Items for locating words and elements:
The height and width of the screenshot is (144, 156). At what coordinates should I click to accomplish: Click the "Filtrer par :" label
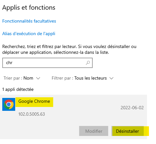click(62, 78)
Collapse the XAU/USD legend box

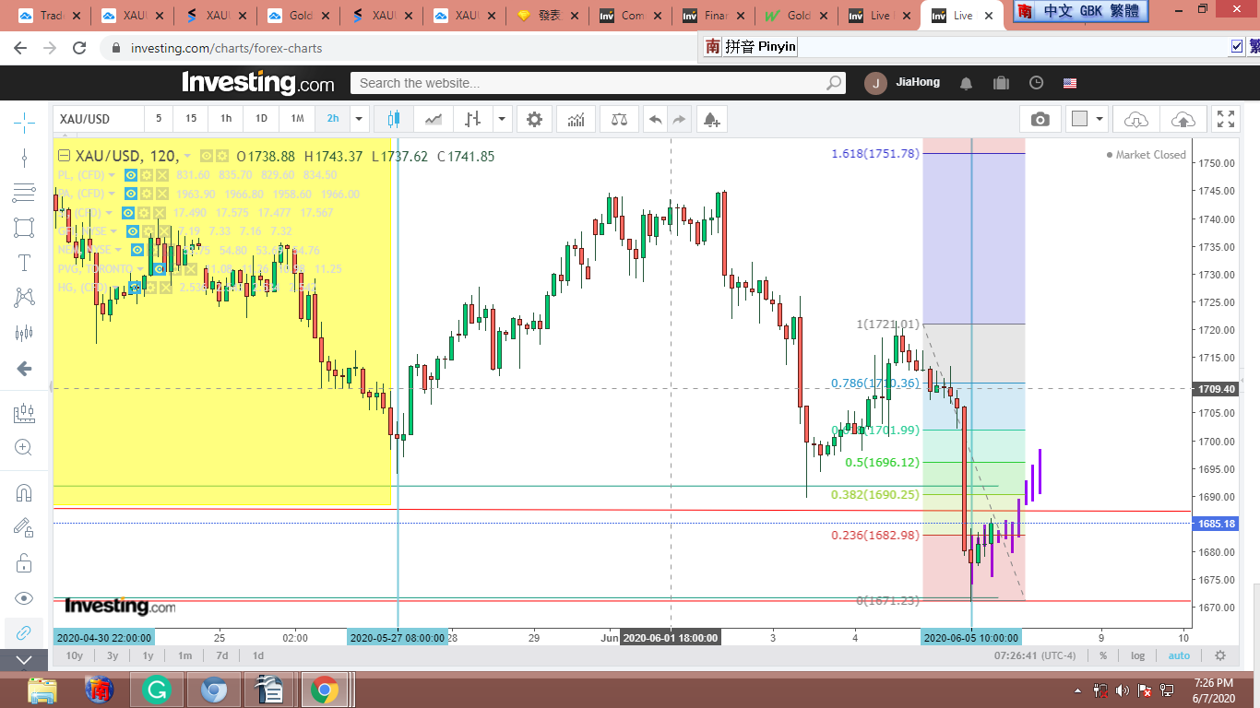(x=64, y=156)
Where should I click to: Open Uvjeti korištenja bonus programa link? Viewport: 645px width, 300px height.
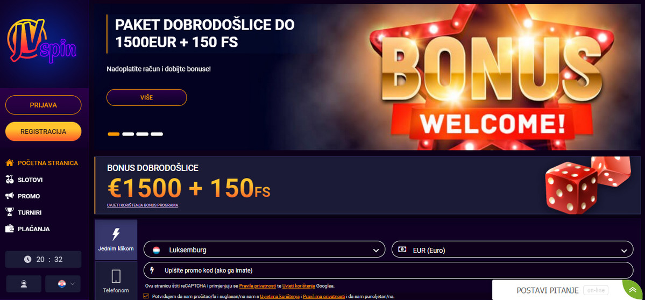pos(143,205)
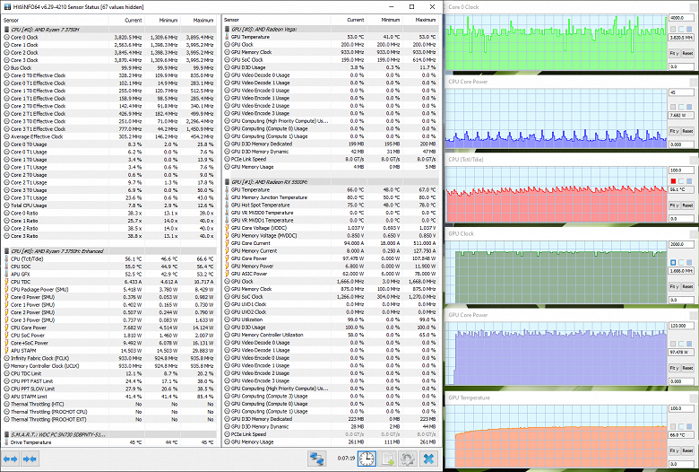Open sensor settings gear icon

click(408, 459)
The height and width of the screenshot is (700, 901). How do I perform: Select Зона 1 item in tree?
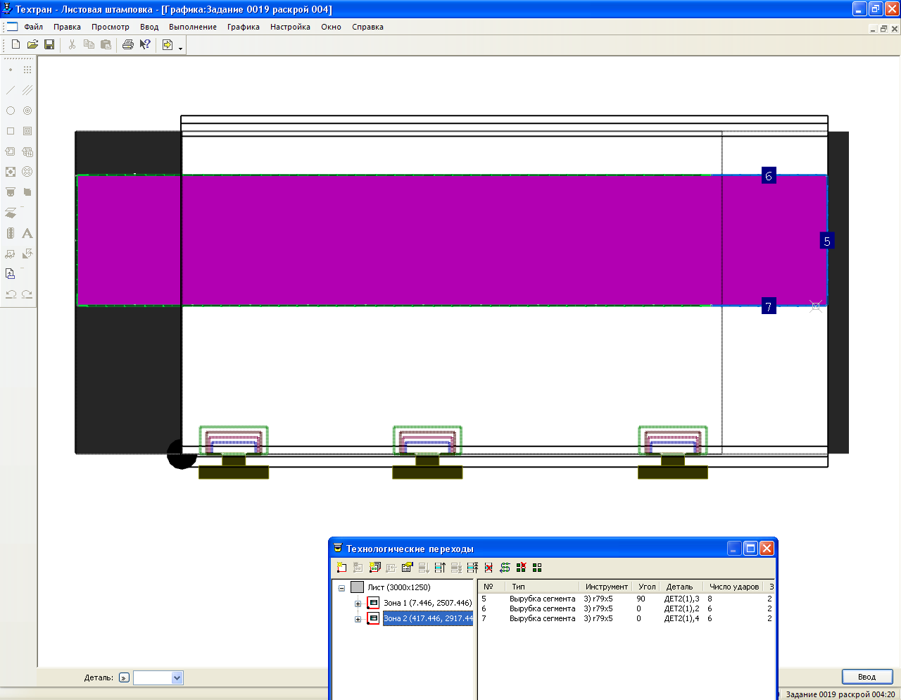pos(427,603)
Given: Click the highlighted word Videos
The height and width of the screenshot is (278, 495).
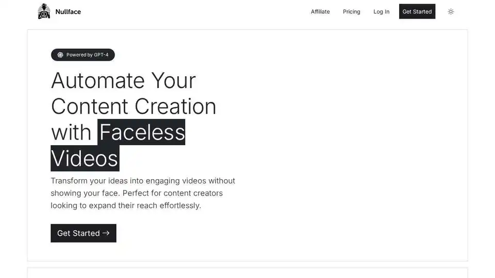Looking at the screenshot, I should 85,158.
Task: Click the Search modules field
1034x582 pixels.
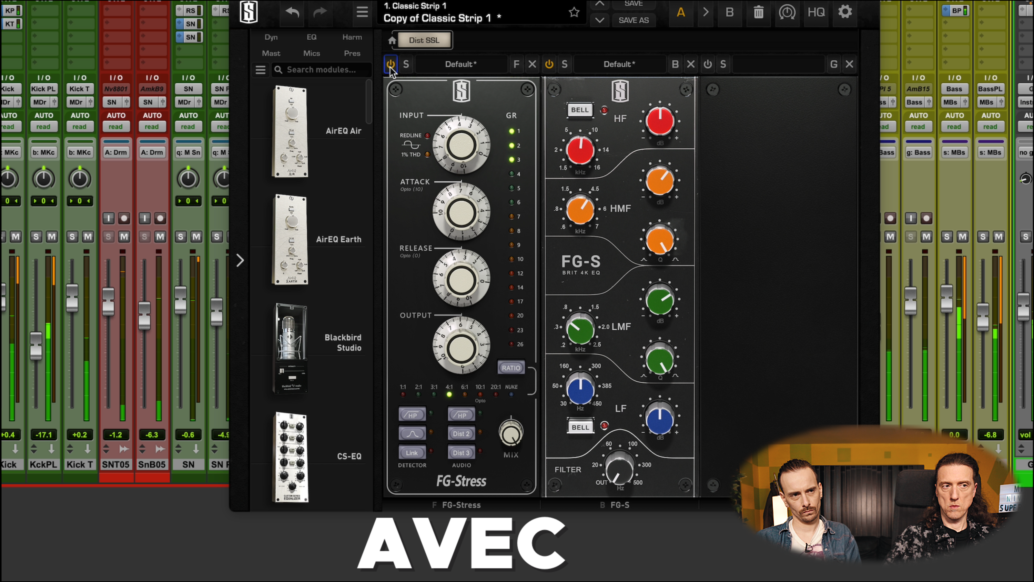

* [What you need to do]: Copy out the lines from the start of the items through the line containing "(x=64, y=156)", inclusive, with "legend box" swapped for "chart legend" and nothing else changed. Leave the pictures out.

* [Solution for this exercise]:
The height and width of the screenshot is (144, 156). At what coordinates should I click to accomplish: Click the "Filtrer par :" label
click(62, 78)
Collapse the XAU/USD chart legend

(x=64, y=156)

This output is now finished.